[本文ブロック]

具体的には、本開示における反射防止層の厚さは、50nm以上200nm以下が好ましく、70nm以上150nm以下がより好ましく、90nm以上120nm以下がさらに好ましい。
【0062】
反射防止層の厚さは、透過型電子顕微鏡(TEM)、走査型電子顕微鏡(SEM)又は走査透過型電子顕微鏡(STEM)により観察される表示装置用積層体の厚さ方向の断面から測定される値であり、無作為に選んだ10箇所の厚さの平均値とすることができる。なお、表示装置用積層体が有する他の層の厚さの測定方法についても同様とすることができる。
【0063】
(3)屈折率
反射防止層の屈折率は1.40以下が好ましく、1.35以下がより好ましい。反射防止層の屈折率が上記範囲であれば、反射防止層表面の反射率が高くなることを抑制し、視認性を良好にしやすくできる。一方、反射防止層の屈折率は1.10以上である。
【0064】
本明細書において、屈折率は、波長550nmの光に対する屈折率をいう。屈折率の測定方法は、エリプソメーターを用いて測定する方法を挙げることができる。エリプソメーターとしては、例えばジョバンーイーボン社製「UVSEL」やテクノ・シナジー社製「DF1030R」等が挙げられる。機能層の屈折率の測定方法も同様である。
【0065】
(4)反射防止層の形成方法
反射防止層の形成方法としては、例えば、機能層上に反射防止層用樹脂組成物を塗布し、硬化させる方法が挙げられる。
【0066】
反射防止層用樹脂組成物は、例えば、上記窒素含有化合物と、上記硬化性樹脂組成物と、上記低屈折率粒子と、添加剤と、必要に応じて溶媒と、を含む。
【0067】
3.機能層
本開示における機能層は、基材層と反射防止層との間に配置されている。機能層としては、例えばハードコート層が挙げられる。ハードコート層は、表面硬度を高めるための層である。ハードコート層が配置されていることにより、耐擦傷性を向上させることができる。特に、基材層が樹脂基材である場合には、ハードコート層が配置されていることにより、耐擦傷性を効果的に向上させることができる。
【0068】
(1)材料
ハードコート層の材料としては、例えば、有機材料、無機材料、有機無機複合材料等を用いることができる。
【0069】
中でも、ハードコート層の材料は有機材料であることが好ましい。有機材料としては、熱硬化性樹脂組成物または電離放射線硬化性樹脂組成物等の硬化性樹脂組成物の硬化物が挙げられる。硬化性樹脂組成物としては、上述した反射防止層の硬化性樹脂組成物と同様のものが挙げられる。

[/本文ブロック]
[提供資料]

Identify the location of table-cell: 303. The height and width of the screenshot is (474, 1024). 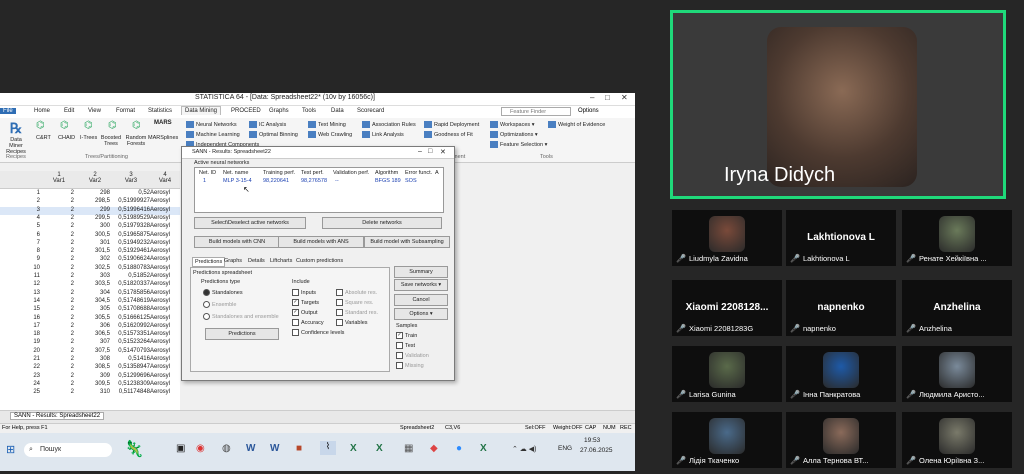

[/提供資料]

課題要件:
**1.** 反射防止層についての本文ブロックでは、屈折率はどの波長の光に対する値とされているか答えよ。
**2.** 反射防止層とハードコート層についての本文ブロックを、最後の文の後から書き継げ。

解答集:
**1.** 波長550nmの光に対する屈折率である。

**2.**
【0070】
ハードコート層は、必要に応じて重合開始剤を含有していてもよい。重合開始剤としては、ラジカル重合開始剤、カチオン重合開始剤、ラジカル及びカチオン重合開始剤等を適宜選択して用いることができる。これらの重合開始剤は、光照射及び加熱の少なくとも一種により分解されて、ラジカルもしくはカチオンを発生してラジカル重合とカチオン重合を進行させるものである。なお、ハードコート層中には、重合開始剤が全て分解されて残留していない場合もある。ハードコート層は、樹脂として紫外線硬化樹脂を用いる場合には、光重合開始剤を含有していてもよい。
【0071】
ハードコート層は、無機又は有機粒子を含有することが好ましく、無機粒子を含有することがより好ましい。ハードコート層が粒子を含有することにより、硬度を向上させることができる。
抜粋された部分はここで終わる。